Taken together, these five articles and the ten commentaries that accompany them convey something of the rich and complicated topology that decertification entails. Typically, law reform projects start with a problem and then seek to identify the best solution; this research inverts the process – starting with one possible legal response to the problem of gender inequality in order to explore what its questioning and examination uncover and illuminate. Whether decertification is desirable, from a feminist perspective, as a reform that would help to diminish gender’s social significance and force as a mode of hierarchical ordering remains an open question. What also remains an open question, and one increasingly important for this research, are the other legal, political and welfare developments that would need to accompany or precede decertification. By problematising the normalised status accorded legal sex/ gender, and researching one mechanism for undoing this status, we seek to contribute to the body of work that critically explores what gender means, the many ways it is enacted and changes, and law’s place and role in maintaining and transforming gendered norms and practices. The articles, and responses from our discussants, identify some of the analytical threads we are exploring. We make them public, at this mid-stage of our project, and welcome further and wider discussion – read on, and enjoy.
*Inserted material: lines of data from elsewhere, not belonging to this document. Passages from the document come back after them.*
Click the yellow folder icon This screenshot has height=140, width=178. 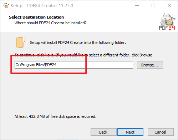coord(20,43)
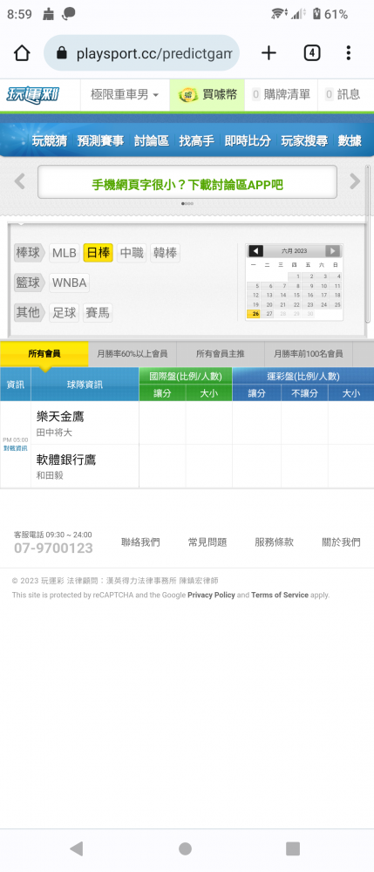The image size is (374, 872).
Task: Go to previous banner with left arrow
Action: click(20, 181)
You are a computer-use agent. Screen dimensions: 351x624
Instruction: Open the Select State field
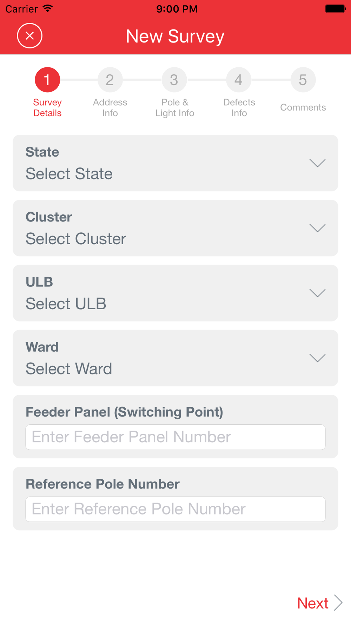[176, 163]
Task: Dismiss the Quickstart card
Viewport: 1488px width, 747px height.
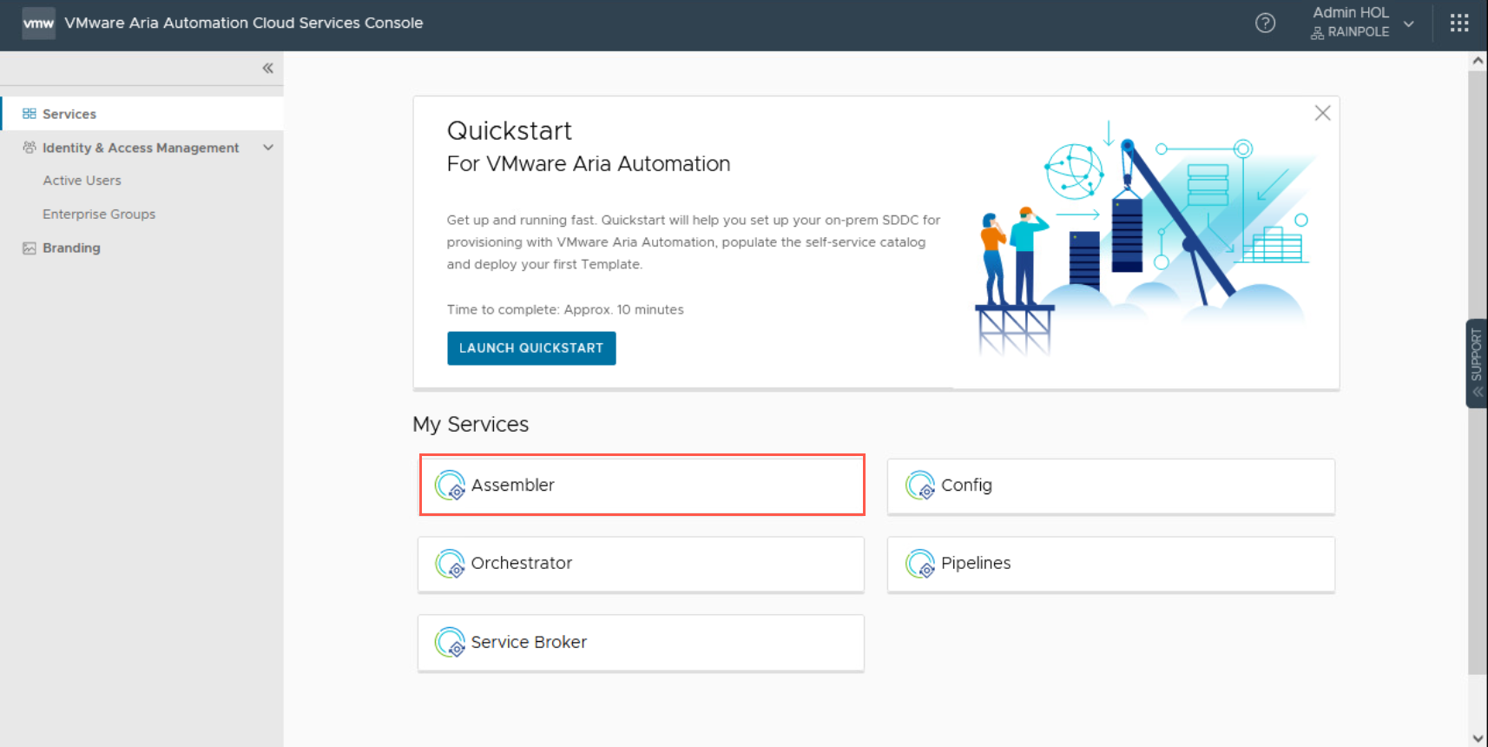Action: (1322, 113)
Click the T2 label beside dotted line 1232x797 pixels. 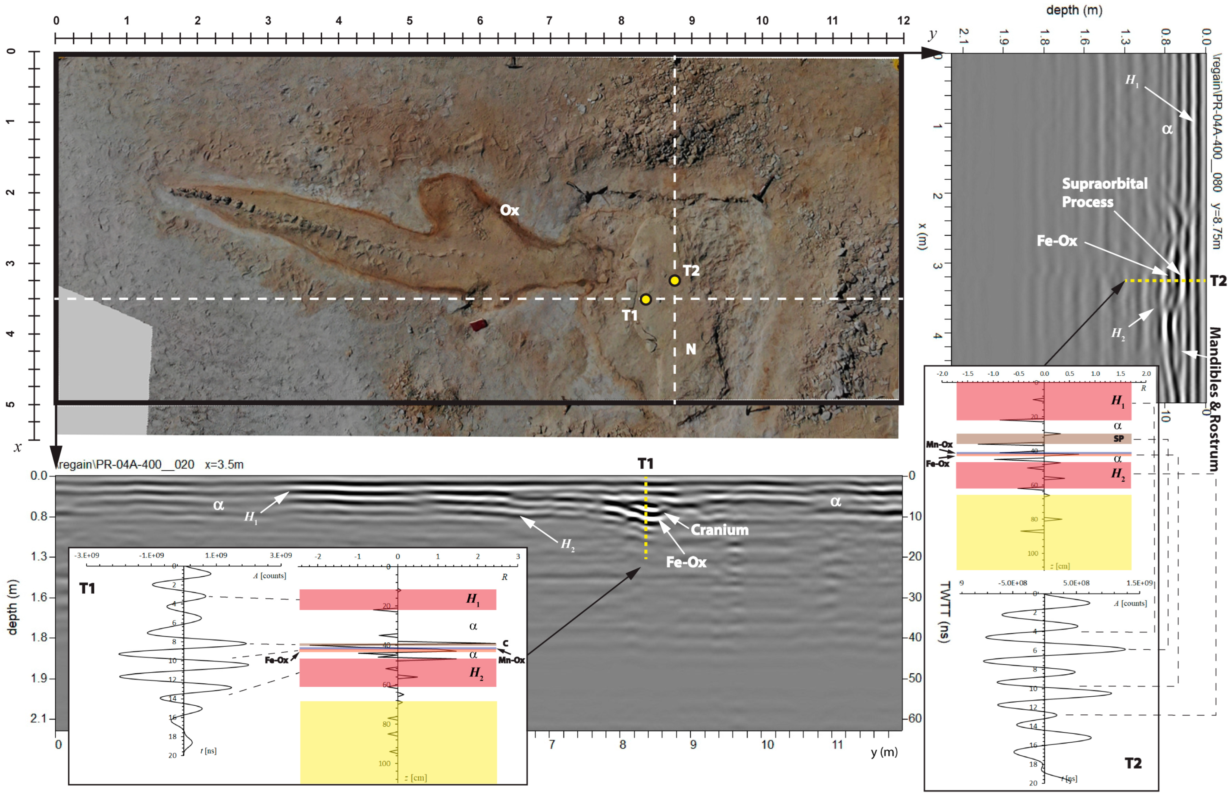pyautogui.click(x=1219, y=281)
* Davina Cooper: Research Professor in Law, Dickson Poon School of Law, King’s College London, UK; email davina.cooper@kcl.ac.uk. Emily Grabham: Professor of Law, Kent Law School, University of Kent, UK; email E.Grabham@kent.ac.uk. Flora Renz: Lecturer in Law, Kent Law School, University of Kent, UK; email F.Renz@kent.ac.uk.
(1) The currently contested language of sex and gender makes usage of both terms difficult as there is no basic consensus among critical activists and scholars. This research project foregrounds gender as a sociological concept that gives “sex” meaning, authority, and shape. FLaG recognises that different bodily qualities and attributes, including reproductive ones, contribute to how life is experienced, including through forms of oppression. The FLaG project also recognises how “sex” has come to function as a political and legal resource (some would say weapon) in the struggle to assert binary and immutable bodily differences. Engaging with these usages, the project takes account of other research that questions the notion of coherent and fixed sexual difference. This latter research suggests that the qualities identified as making up the assemblage “sex” are provisional and changing, with social and technological processes combining with biological ones in ways that cannot be easily or usefully separated; that sex itself does not take a binary form; and that other bodily qualities (not conventionally aligned with sex) may, in different contexts, be more significant in shaping how social life is experienced.
(2) Alongside us, other project members are co-investigator, Elizabeth Peel, and research associates Robyn Emerton and Hannah Newman. The project ends on 31 March 2022.